[Chris’s] bedroom has a unique setup with an air conditioning unit perched on the wall next to the top of the blinds that cover his window. Normally, to open the blinds he had to tug on a cord and operating the AC meant fiddling with a remote control. Not anymore. Now [Chris] has an all-in-one Raspberry Pi-based solution to drive both.
The build uses a stepper motor salvaged from a printer to directly drive the blinds, with a familiar-looking Easy Driver connecting it to the Pi. The motor spins the blinds’ mechanism either open or closed, though at a modest pace that’s slow enough to provide the needed torque. [Chris] added an IR diode plugged into the Pi that imitates the air conditioning unit’s remote control, and simply pointed it directly at the unit’s receiver. An inexpensive WiFi dongle gets the Pi onto the network, allowing [Chris] to interact via a custom web interface. The interface itself not only provides a couple of clickable buttons, but a cleverly-designed status image indicating the position of the blinds.
Make sure you see the video below for a demonstration and for more details on the build. This is one of the better examples of home automation devices we’ve seen recently, especially considering it actually fits the “autonomous” implications discussed in our Ask Hackaday post from a few months back—although a relatively simple automation, [Chris’s] interface does allow for operating both the blinds and the AC on a preselected schedule.
What I want to know is, what printers have decent steppers in them like that. Anything I’ve torn down, at least inkjets just use brushed dc motors with quadrature encoder strips/discs.

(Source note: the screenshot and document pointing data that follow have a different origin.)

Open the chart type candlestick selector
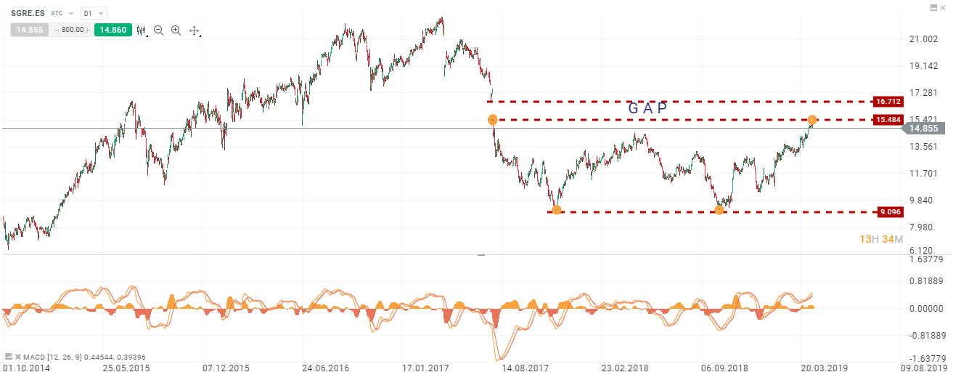Screen dimensions: 953x380 140,31
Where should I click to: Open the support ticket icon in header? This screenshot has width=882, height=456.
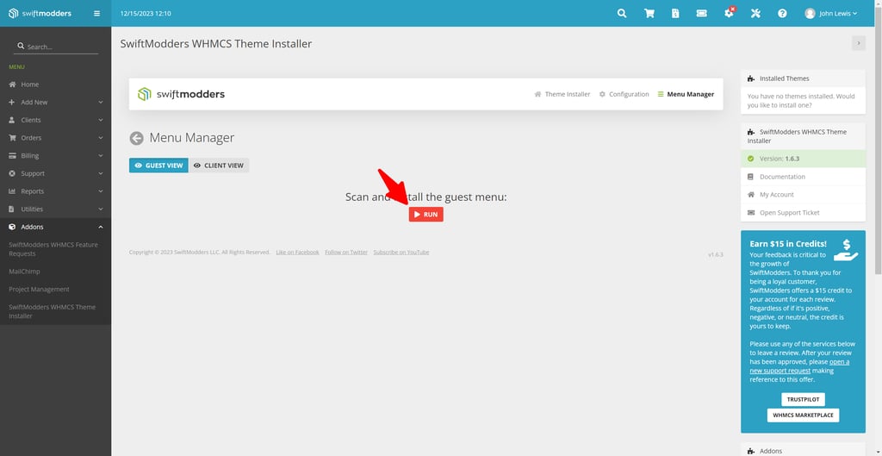coord(702,14)
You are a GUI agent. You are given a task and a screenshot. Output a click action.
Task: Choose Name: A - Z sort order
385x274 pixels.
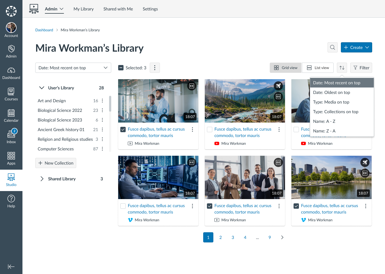click(x=324, y=121)
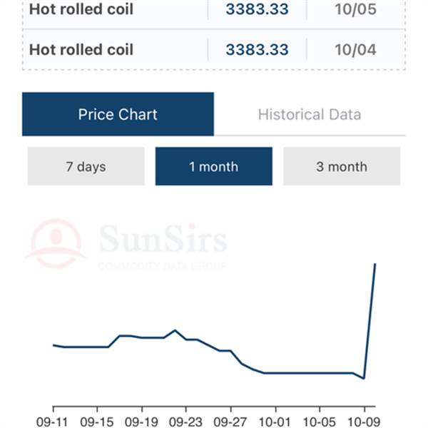Open the Historical Data tab
The image size is (428, 428).
(x=309, y=114)
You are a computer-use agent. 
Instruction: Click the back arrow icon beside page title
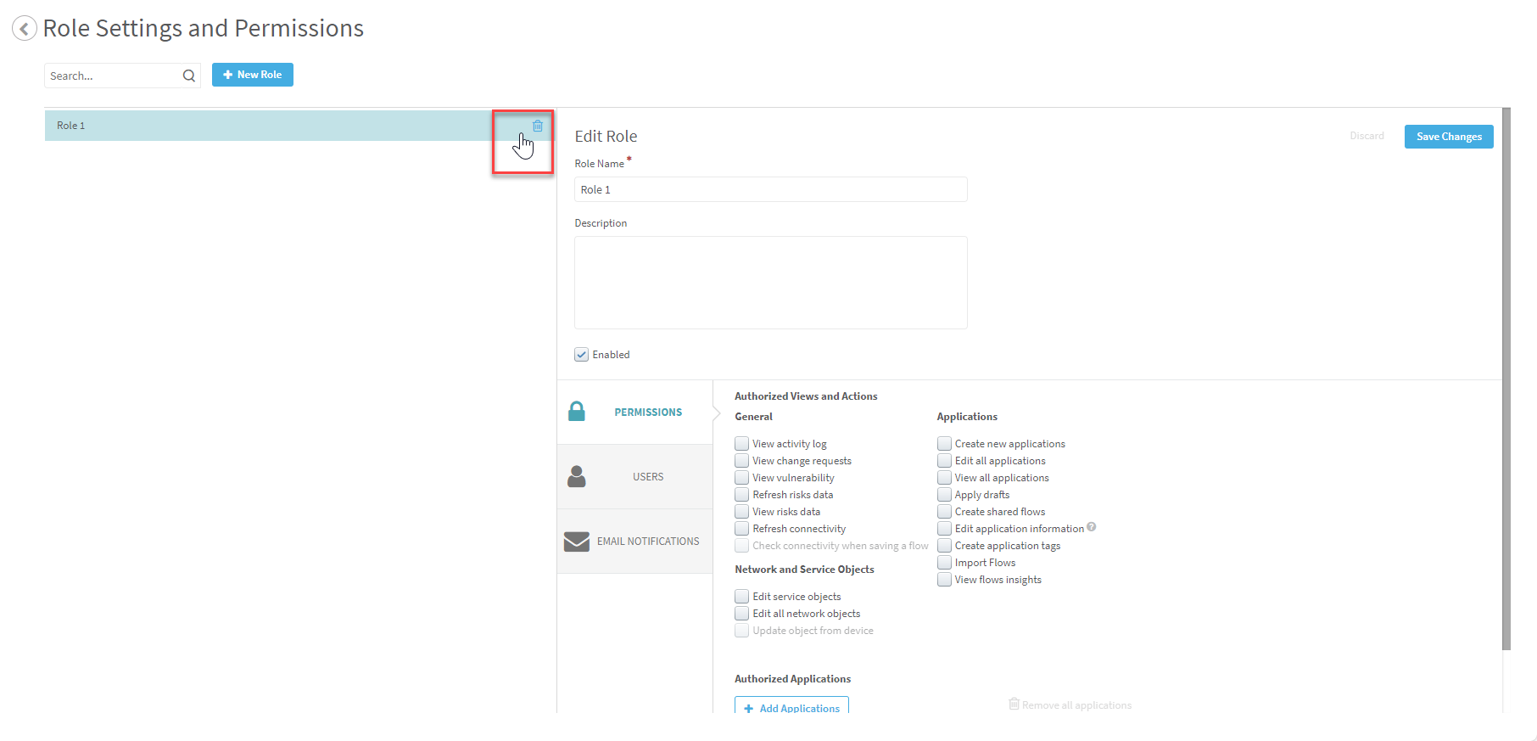click(25, 29)
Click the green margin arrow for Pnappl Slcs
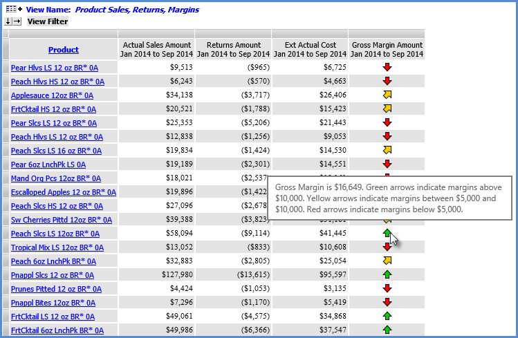The height and width of the screenshot is (338, 518). (x=387, y=274)
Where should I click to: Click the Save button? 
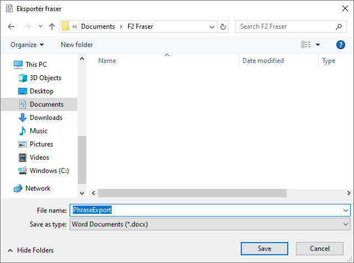tap(265, 249)
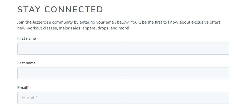Viewport: 250px width, 106px height.
Task: Click the Email field label
Action: click(x=22, y=88)
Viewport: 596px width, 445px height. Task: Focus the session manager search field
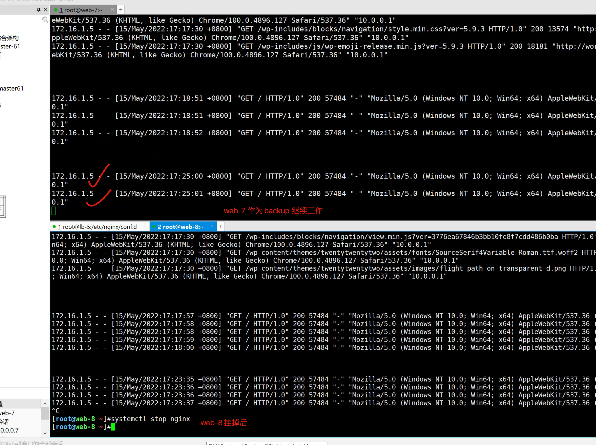click(x=20, y=20)
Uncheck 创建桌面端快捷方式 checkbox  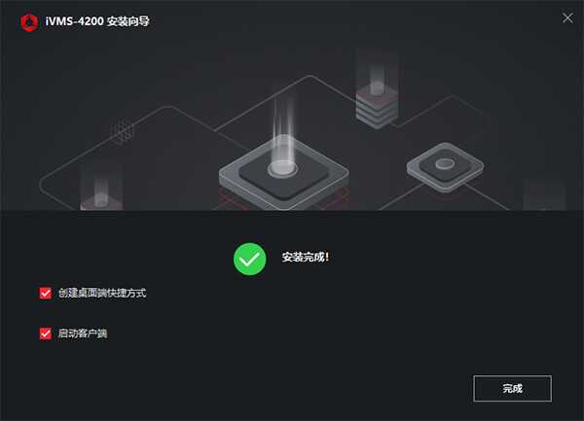coord(46,293)
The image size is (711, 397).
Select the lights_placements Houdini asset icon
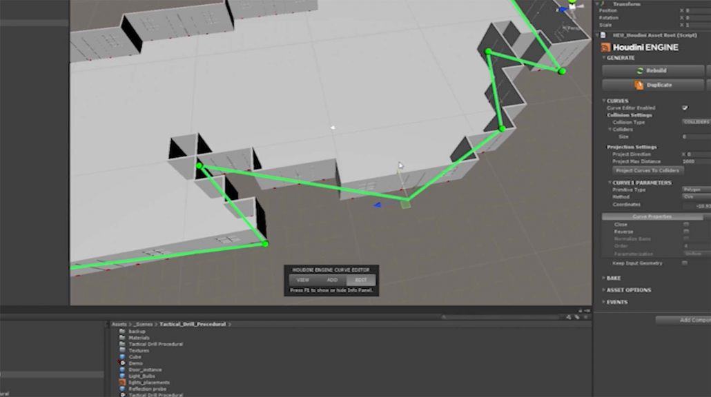[x=121, y=383]

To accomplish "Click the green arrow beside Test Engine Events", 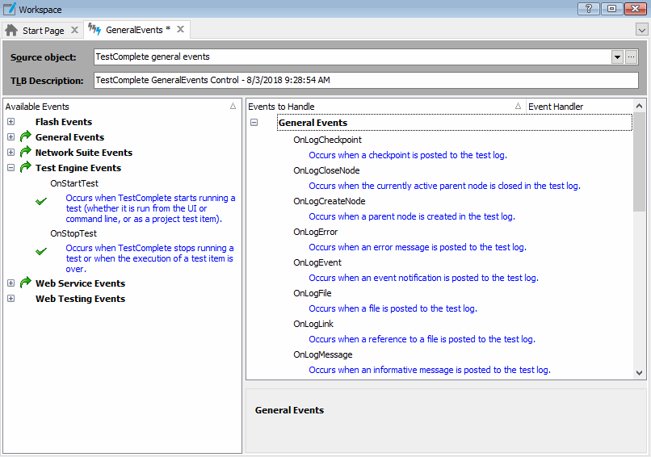I will pos(25,168).

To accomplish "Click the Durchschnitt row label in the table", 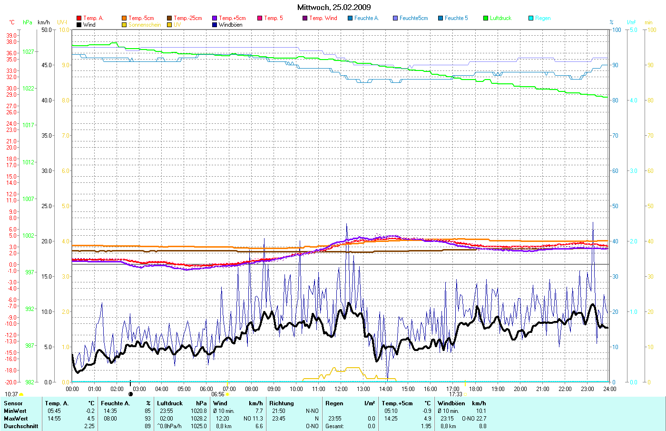I will click(x=21, y=426).
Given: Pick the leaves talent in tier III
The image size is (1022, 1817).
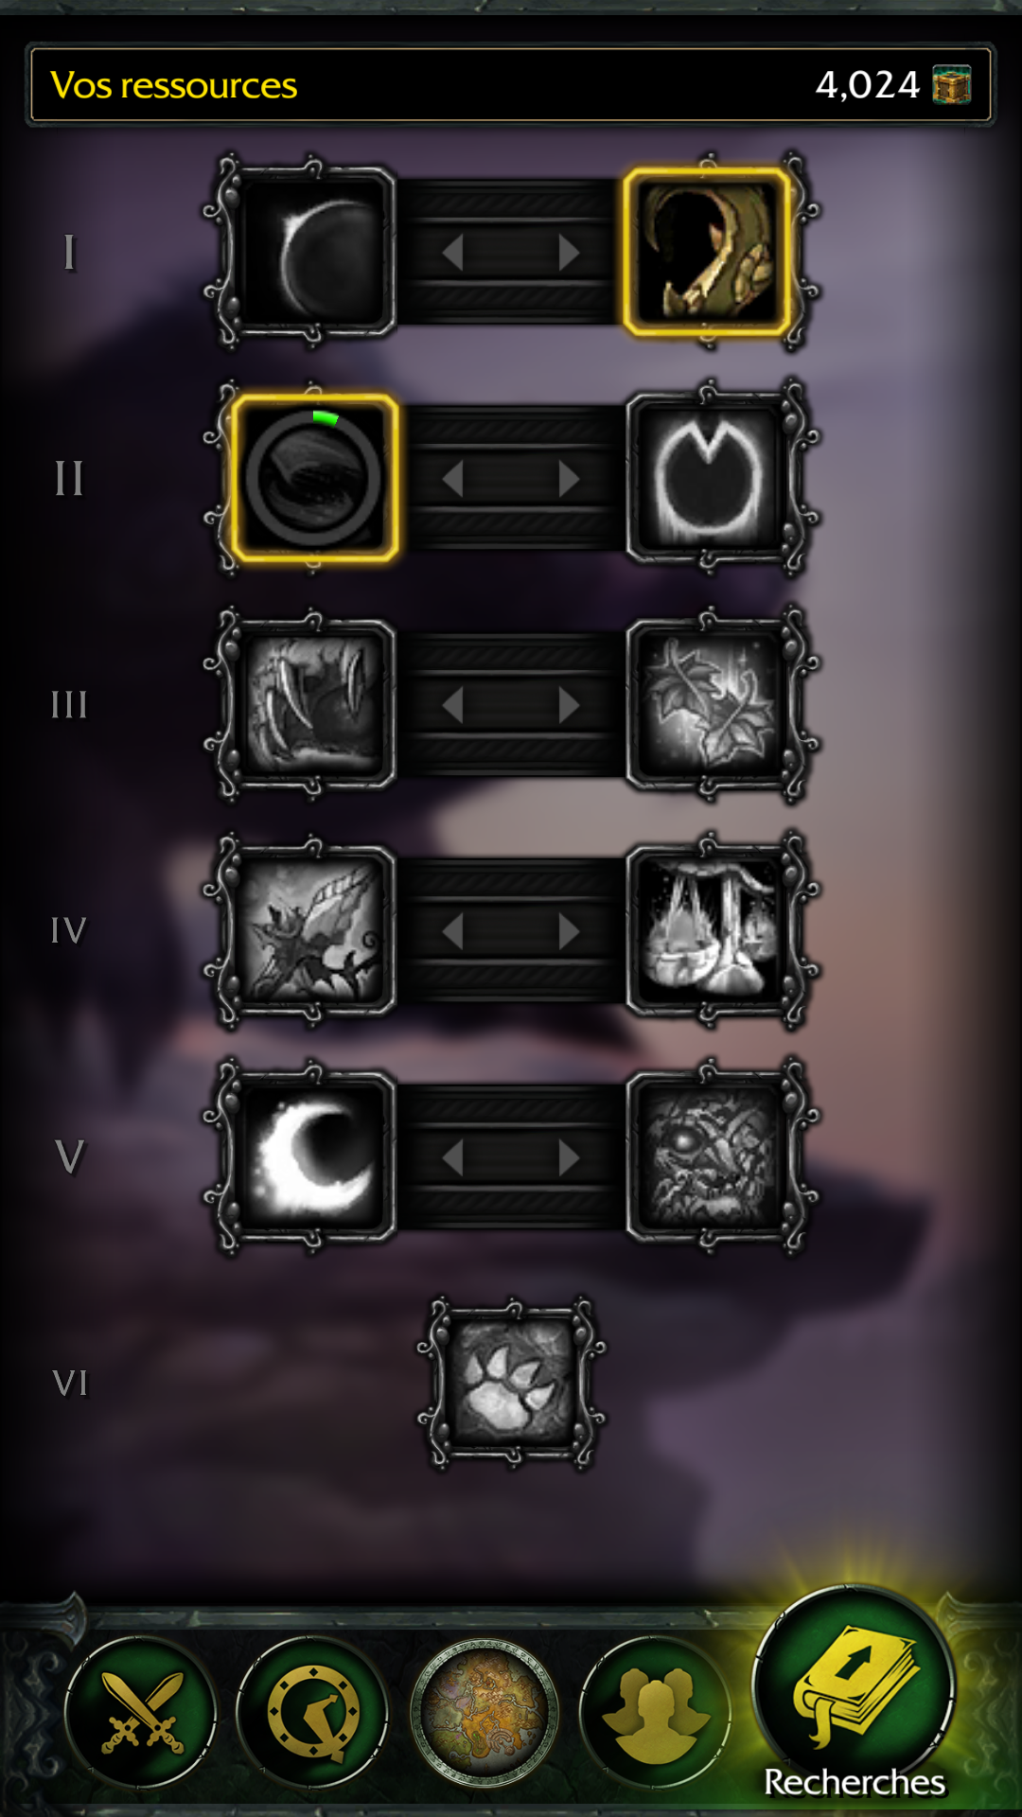Looking at the screenshot, I should [x=707, y=704].
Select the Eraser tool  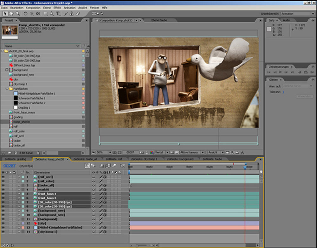click(78, 14)
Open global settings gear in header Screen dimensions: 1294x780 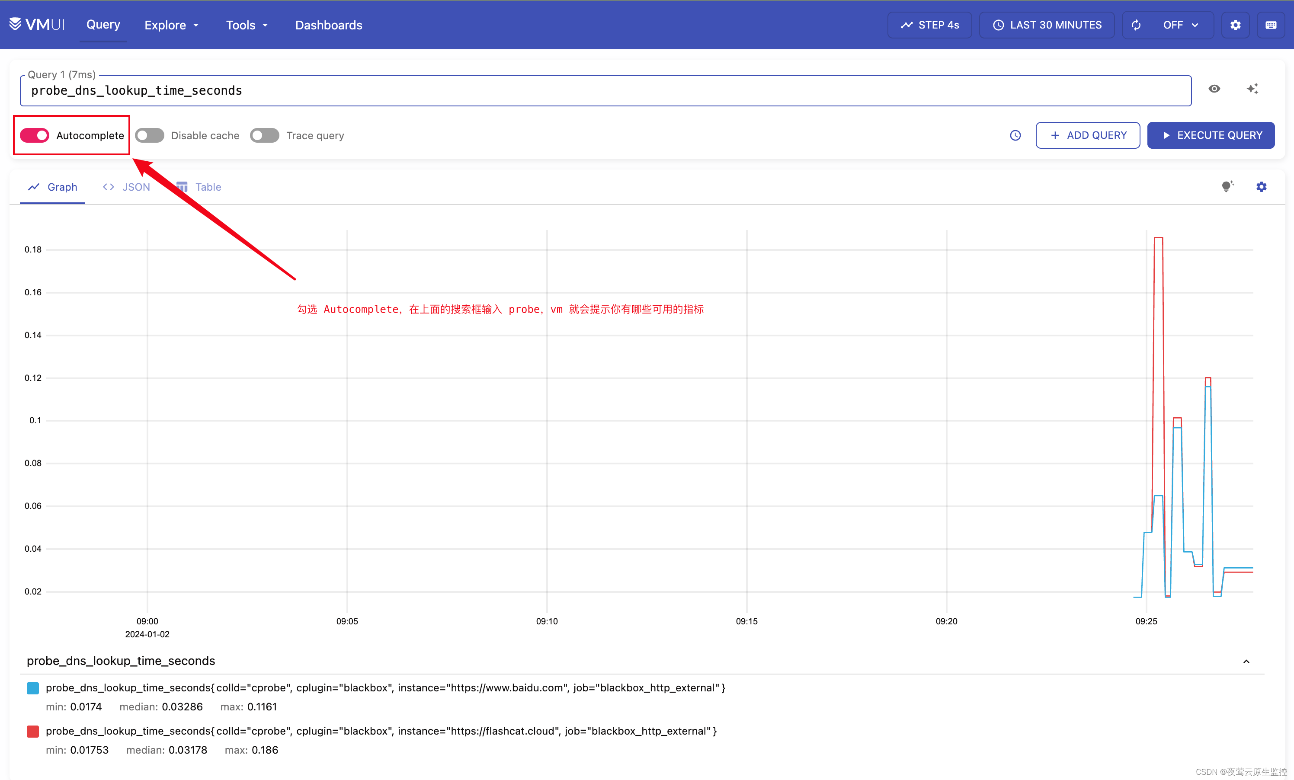pos(1235,25)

And dotmatrix are like hens teeth these days. Kicked myself for throwing all my old ones out some years back.
Look for larger laser printers – the last few I have parted out use a stepper motor to feed the paper from the tray, especially printers with high capacity add-on paper trays.
Any scanner will have one small stepper motor, and any scanner with an automatic document feeder will have another, usually larger, one to drive the paper.
This is a nice project but for argument’s sake, is the project over-resourced? Would the use of a microcontroller (Arduino variant, PIC, et al) be a more cost effective and use the Raspi (a microcomputer) for higher order tasks?
If you’re not going into mass production it really doesn’t matter. And the Arduino wifi shield is way more expensive than a usb wifi dongle.
An afternoon of messing around with getting low level networking and webserver code working is worth the the $15 you might be able to save from doing this with a less powerful board..
I agree, and if you want to forgo the ‘way too many buttons’ gui, this can be done with discrete components. shocker here, I know…
Nice project!
Whats that blue thing plugged in to your Launchpad’s usb port?
It’s just a blue USB cable from DealExtreme
I bet if he turned up the current on the stepper driver he could quadruple the speed.